I understand what you are saying. The way I see it, Eckhart's teaching is often the first glimpse of awakening for many. In a sense it is a wide gate, it has helped many on a large scale. Often early on there is a habitual need to do something to awaken, a practice of some sort, and that is fine. So a teacher attempts to provide what the students are ready for. The practices are kind of like training wheels, that eventually we see that we don't need them anymore, and shed them on our own. Actually compared to many contemporary teachers, what Tolle gives in terms of practices, is very minimal. He often says in his talks that he prefers not to give practices. He also says (not in so many words) that early on it seems as though we are doing something to awaken, when actually what is occurring is that awakening is happening through us, in spite of our efforts.I'd like to add that Eckhart does seem unusual in some ways because his teachings do seem to leave out certain aspects related to awakening. While I can certainly see the resonances of Advaita in Eckhart's teachings about watching your thoughts, it also seems at times that a lot of what he discusses involves practices or things we should "do", which seems that it could fuel the belief that you're a separate, individual "doer".
I think what is important is that we not fixate on any one facet of awakening.
Tolle may be the first stop on the train of enlightenment, for many, but not necessarily the last stop.
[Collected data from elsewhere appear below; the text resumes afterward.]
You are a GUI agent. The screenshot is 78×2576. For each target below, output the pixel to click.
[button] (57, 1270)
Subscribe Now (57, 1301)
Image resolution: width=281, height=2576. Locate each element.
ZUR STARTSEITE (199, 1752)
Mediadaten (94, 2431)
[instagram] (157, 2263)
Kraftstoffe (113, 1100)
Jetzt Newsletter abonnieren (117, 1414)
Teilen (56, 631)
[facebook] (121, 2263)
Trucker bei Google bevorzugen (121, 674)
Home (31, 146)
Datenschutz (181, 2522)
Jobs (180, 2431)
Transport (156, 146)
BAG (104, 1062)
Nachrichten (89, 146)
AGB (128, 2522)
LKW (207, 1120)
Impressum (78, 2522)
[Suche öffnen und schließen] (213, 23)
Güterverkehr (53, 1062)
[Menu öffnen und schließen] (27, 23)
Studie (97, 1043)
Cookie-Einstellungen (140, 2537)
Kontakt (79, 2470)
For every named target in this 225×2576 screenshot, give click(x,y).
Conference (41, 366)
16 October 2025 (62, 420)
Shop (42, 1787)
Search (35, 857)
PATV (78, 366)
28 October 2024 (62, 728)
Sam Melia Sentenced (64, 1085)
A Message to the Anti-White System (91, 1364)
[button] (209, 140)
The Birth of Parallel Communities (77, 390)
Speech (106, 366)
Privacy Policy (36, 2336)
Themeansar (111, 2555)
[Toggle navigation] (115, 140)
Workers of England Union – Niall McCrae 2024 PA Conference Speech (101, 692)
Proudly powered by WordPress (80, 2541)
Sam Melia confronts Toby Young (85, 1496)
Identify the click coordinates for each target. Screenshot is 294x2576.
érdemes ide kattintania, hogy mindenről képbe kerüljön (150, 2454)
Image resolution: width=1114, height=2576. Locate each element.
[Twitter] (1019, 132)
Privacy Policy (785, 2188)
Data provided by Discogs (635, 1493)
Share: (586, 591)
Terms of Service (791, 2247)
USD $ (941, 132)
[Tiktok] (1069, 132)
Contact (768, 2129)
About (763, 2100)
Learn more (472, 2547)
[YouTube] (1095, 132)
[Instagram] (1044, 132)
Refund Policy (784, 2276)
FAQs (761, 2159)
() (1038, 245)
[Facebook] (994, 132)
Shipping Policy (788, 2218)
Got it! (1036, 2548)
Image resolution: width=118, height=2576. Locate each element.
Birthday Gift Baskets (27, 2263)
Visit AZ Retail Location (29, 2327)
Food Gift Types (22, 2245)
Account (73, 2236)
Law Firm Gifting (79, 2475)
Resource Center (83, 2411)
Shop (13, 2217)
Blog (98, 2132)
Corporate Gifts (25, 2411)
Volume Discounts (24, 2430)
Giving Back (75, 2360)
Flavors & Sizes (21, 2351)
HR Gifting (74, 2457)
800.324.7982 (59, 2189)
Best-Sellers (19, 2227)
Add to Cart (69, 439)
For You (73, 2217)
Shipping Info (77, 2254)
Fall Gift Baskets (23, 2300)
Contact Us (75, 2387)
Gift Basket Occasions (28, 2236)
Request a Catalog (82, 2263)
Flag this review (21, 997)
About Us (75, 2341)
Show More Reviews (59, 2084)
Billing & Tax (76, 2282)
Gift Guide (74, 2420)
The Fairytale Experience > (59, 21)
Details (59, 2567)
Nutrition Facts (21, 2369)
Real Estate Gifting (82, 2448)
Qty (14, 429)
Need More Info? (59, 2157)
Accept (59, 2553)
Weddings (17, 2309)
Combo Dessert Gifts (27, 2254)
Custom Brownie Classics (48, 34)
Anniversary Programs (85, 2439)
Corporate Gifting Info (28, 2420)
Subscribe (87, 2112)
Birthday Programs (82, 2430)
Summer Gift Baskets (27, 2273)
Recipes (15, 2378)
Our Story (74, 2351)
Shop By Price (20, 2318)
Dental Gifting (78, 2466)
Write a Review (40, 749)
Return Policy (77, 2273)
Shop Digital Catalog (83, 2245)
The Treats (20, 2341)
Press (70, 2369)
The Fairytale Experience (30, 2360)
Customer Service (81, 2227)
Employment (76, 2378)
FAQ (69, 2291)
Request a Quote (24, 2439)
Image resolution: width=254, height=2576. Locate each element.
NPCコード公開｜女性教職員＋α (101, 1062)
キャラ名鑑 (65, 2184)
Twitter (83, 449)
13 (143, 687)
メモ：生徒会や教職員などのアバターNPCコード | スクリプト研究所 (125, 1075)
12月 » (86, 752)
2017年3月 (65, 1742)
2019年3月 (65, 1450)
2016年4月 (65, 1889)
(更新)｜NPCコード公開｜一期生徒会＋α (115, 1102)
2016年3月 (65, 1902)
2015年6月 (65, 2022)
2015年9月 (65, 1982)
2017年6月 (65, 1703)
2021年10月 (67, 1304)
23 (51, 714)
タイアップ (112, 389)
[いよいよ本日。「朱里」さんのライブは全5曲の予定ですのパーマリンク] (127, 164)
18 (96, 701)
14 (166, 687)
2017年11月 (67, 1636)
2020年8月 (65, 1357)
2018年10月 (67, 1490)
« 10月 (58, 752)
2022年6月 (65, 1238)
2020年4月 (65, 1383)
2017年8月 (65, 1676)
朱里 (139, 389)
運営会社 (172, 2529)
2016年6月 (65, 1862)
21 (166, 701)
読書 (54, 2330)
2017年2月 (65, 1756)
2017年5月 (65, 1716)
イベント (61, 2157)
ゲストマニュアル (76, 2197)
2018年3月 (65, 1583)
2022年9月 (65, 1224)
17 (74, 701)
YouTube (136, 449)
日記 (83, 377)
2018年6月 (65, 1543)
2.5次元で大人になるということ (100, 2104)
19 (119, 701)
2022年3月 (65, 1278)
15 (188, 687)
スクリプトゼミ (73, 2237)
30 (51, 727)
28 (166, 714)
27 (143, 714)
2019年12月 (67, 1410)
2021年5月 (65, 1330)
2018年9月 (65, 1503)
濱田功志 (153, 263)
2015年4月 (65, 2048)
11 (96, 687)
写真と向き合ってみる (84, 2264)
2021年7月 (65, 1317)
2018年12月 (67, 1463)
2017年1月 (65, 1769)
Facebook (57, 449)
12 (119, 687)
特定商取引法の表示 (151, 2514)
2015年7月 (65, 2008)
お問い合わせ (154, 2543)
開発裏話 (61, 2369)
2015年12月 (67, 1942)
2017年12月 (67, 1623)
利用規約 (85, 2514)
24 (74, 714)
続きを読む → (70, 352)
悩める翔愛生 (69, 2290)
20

There may be many stops, perhaps an endless unfolding of realizations. Eckhart does not claim that his is the only teaching one will ever need, or that it addresses all aspects of reality, although his students sometimes make such pronouncements. Perhaps that is the case for some students, or perhaps it is just wishful thinking. When we are new to awakening, we often wish it is was simple, with such thoughts as "why can't there just be one book to read or one simple method." One quotation to remember, one pointer. Frustration can set in, sometimes this leads to withdraw, or fixating on the realm of emptiness or meaningless. That can be a trap.
Emptiness as described by Advaita, is only one facet of the jewel of awakening, but there are many other facets. We don't want to anchor down in any one realm, and say "this is it, I have arrived", but rather stay fluid and in the flow of life. What is most helpful for me, is coming to that place of loving truth for the sake of truth, for no other reason. No goals, no shoulds, no expectations. Just a simple relaxing into Grace, in gratitude. Being sensitive to that inner movement and be willing to be led by it.